§ **WHAT IS REQUIRED**: Begin at the line containing "Click the blue plus button to add an email" and reproduce every line through the end of the entries below. Nothing else should appear.

Recorded data:
# # # # # # #
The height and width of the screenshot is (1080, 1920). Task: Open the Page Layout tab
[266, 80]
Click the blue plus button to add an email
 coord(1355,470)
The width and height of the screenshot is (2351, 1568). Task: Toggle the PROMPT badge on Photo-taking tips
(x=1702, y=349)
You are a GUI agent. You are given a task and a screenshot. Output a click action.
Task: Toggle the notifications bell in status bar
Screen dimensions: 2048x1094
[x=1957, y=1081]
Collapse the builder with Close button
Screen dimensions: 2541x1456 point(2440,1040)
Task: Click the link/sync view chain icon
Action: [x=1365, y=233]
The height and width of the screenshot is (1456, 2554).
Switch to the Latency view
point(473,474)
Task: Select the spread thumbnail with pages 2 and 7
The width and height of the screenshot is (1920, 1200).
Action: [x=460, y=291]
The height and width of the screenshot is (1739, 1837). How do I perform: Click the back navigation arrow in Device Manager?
# # # # # # #
§ **TASK ANSWER**:
Click the blue plus button to add an email
 coord(1355,470)
The width and height of the screenshot is (2351, 1568). Task: Toggle the PROMPT badge on Photo-taking tips
(x=1702, y=349)
You are a GUI agent. You are given a task and a screenshot. Output a click action.
Task: Toggle the notifications bell in status bar
Screen dimensions: 2048x1094
[x=1957, y=1081]
Collapse the builder with Close button
Screen dimensions: 2541x1456 point(2440,1040)
Task: Click the link/sync view chain icon
Action: [x=1365, y=233]
The height and width of the screenshot is (1456, 2554).
Switch to the Latency view
point(473,474)
Task: Select the spread thumbnail with pages 2 and 7
The width and height of the screenshot is (1920, 1200).
Action: [x=460, y=291]
The height and width of the screenshot is (1739, 1837). How do I perform: Click the back navigation arrow in Device Manager?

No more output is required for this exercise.